Whose interests does new Bar Association Chair serve?

For the sake of mere decency, Paul Harris, new chairman of the Hong Kong Bar Association, should tender his resignation from the bar council in no time.  

It turns out that Harris resigned from his position as a British city councilor just a few days before he was elected the chairman of the Bar Association, and he is still a member of the Liberal Democrat Group of the United Kingdom. Harris’ failure to report his political affiliation to members of the Bar Association has put his integrity and credibility into question, and has upset many members of the Bar Association who might have had second thoughts about his candidacy for the chairmanship.

That some members of the association have since urged Harris to resign from the job, seeing him as a liability to the association, is understandable. In an apparent attempt to defend the Bar Association, the group issued a statement earlier this month, declaring that the group is not a political organization. But the statement did nothing to restore the group’s reputation as a professional body of impartiality.

Arguably, most members of the group are apolitical and focused only on professional issues. But the bar council has been hijacked by a few who are deep into politics and have taken advantage of its useful platform to promote political agendas.

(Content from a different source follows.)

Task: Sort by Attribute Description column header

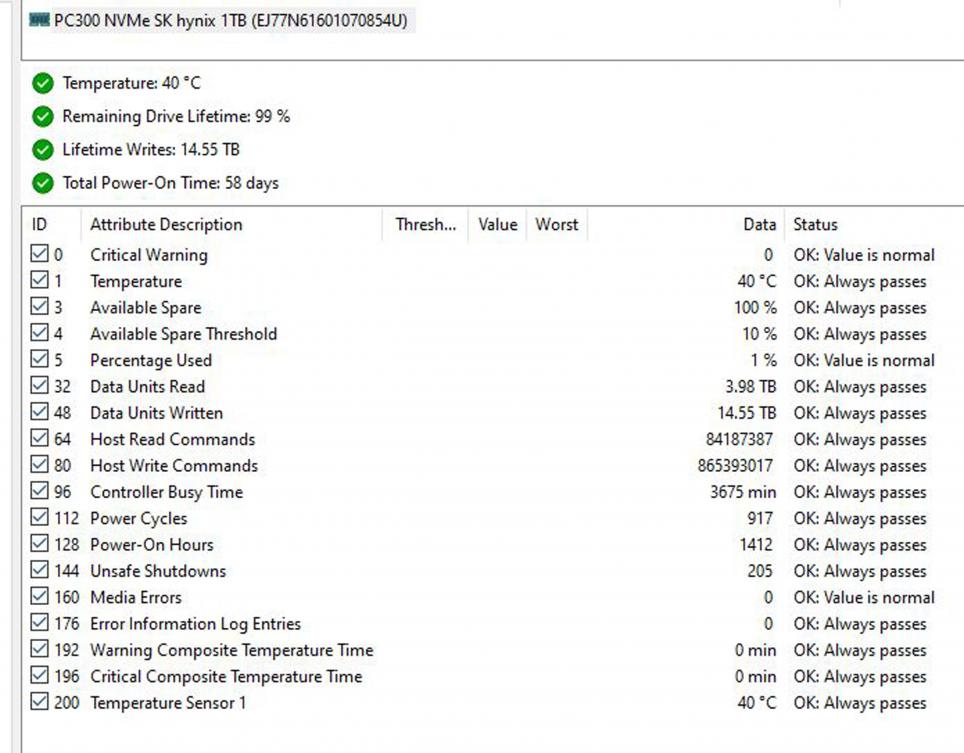Action: click(166, 225)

Underneath a veneer of legal professionalism, the bar council under former chairman Philip Dykes’ leadership has been on a crusade against the SAR government as well as Beijing, emerging as one of the most vocal opponents of almost all major Hong Kong policies. His successor Paul Harris could not wait to wield his newly-acquired clout. He took aim at the National Security Law immediate upon his election.

The bar council has provided Harris with another versatile platform to carry on his anti-China crusade, aside from the Hong Kong Human Rights Monitor he founded in 1995 with funding support from National Endowment for Democracy, an organization predominantly funded by the United States Department of State.

Columnist Nury Vittachi wrote on Feb 10 on the website of the Standard: “The NED gave $30,000 (about HK$235,000) in 1995 to help start the Monitor under Harris’s leadership, records show. The funding group openly boasted in 2003 that it was financing Harris’s group to enable the ‘mobilization of activists’ in Hong Kong. Payments to the Monitor soared to more than $170,000 annually in the 2000s as it helped organize marches against Article 23.”

Alexander Rubinstein, an independent journalist, wrote in his article “The US Agenda Ripples Through Major NGOs” that in 2018 alone, the NED granted $90,000 to the Monitor. Between 1995 and 2013, the Monitor received more than $1.9 million in funds from the NED.

In an exclusive interview with VOA in Oct 2014, NED’s vice-president of programs for Asia, the Middle East and North Africa, Louisa Greve, confirmed that the Monitor is one of its “partners” in Hong Kong. 

The Monitor has relentlessly criticized Beijing and the SAR government and helped organize numerous street protests, including major marches, in Hong Kong. It is an active member organization of the Civil Human Rights Front, the umbrella organization of opposition parties and groups in Hong Kong, which organized most of the major anti-government protests in Hong Kong over the years. 

The veneer of legal professionalism can hardly disguise Harris’ political complexion. Neither can it hide the fact that Harris has been deep into politics. The Bar Association has every reason to get rid of a liability for the sake of its reputation and interests.